Killing the bonus could prove counter-productive – many bureaucrats maintain their skills with the express purpose of passing their five-yearly language test and qualifying for the $800 bonus.

One wonders if Justin Trudeau would be mobbed by joyful civil servants in the future, as he was at the Global Affairs building two years ago, if he claws back the bilingualism bonus?

André Picotte, acting president of the Canadian Association of Professional Employees, said his union has not been consulted on what would constitute a hefty pay-cut for his members.

“There are several ways we can foster bilingualism in the work place. But not by axing benefits in place since the 1970s,” he said.

He called on the government to increase the training budget so that it is accessible to junior bureaucrats, who find it difficult to cultivate the language skills necessary for jobs requiring bilingualism.

It’s a long-standing criticism that language training is offered too late in the career of public servants, and is often allocated through performance management processes, with the result some staff never have access to in-person language training.

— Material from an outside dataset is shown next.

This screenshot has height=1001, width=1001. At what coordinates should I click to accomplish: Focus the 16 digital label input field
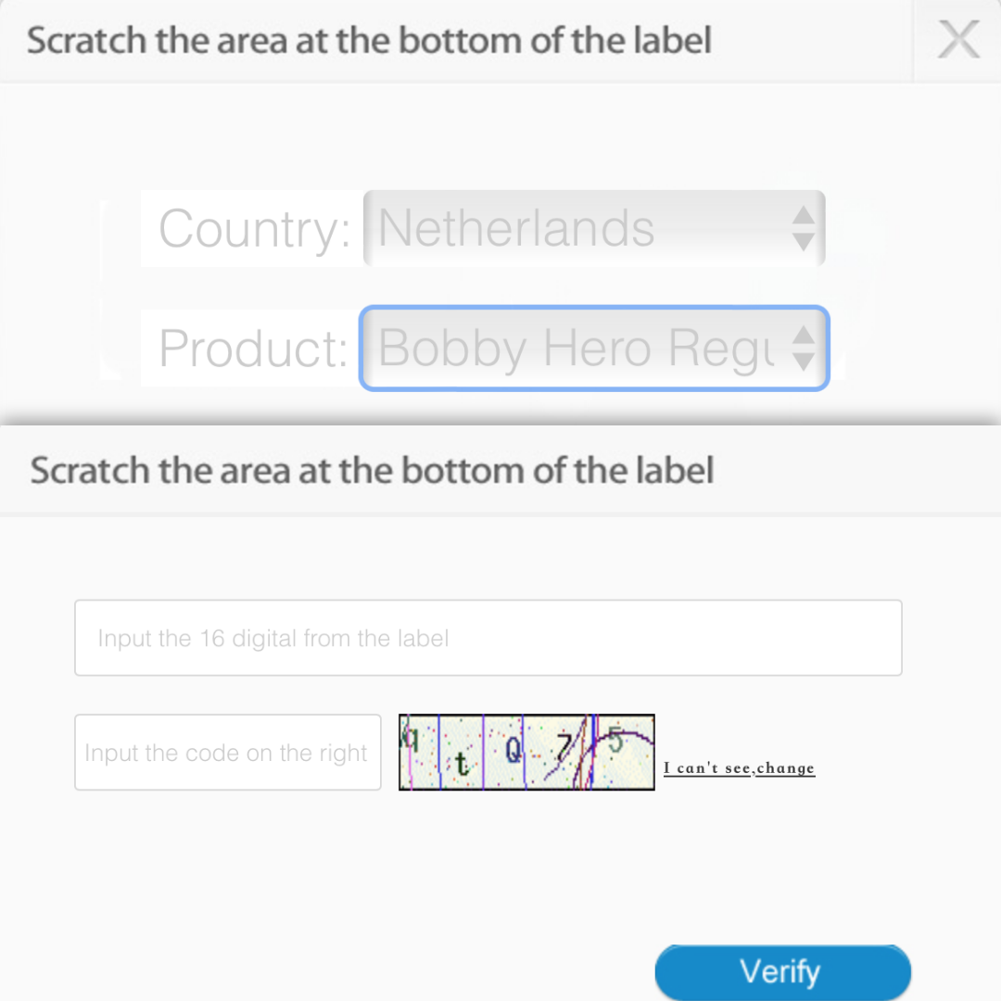click(x=488, y=638)
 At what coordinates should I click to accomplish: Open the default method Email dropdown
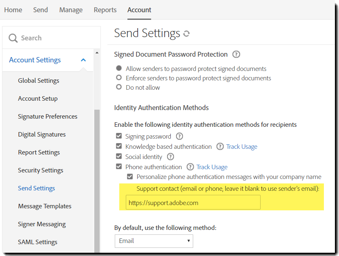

The report’s recommendations may mitigate some of those shortcomings – for example, the requirement for each institution or department to create a “personal language training account” to enable all employees to receive a certain number of hours of language training.

But outside of Quebec and New Brunswick, just eight per cent of Canadians are bilingual – for the vast majority, ordering quiche lorraine taxes their linguistic ability.

If the Liberals adopt a policy that makes the federal public service even less representative of the Canadian public than it is already, they will stoke the impression that the West, in particular, is being frozen out.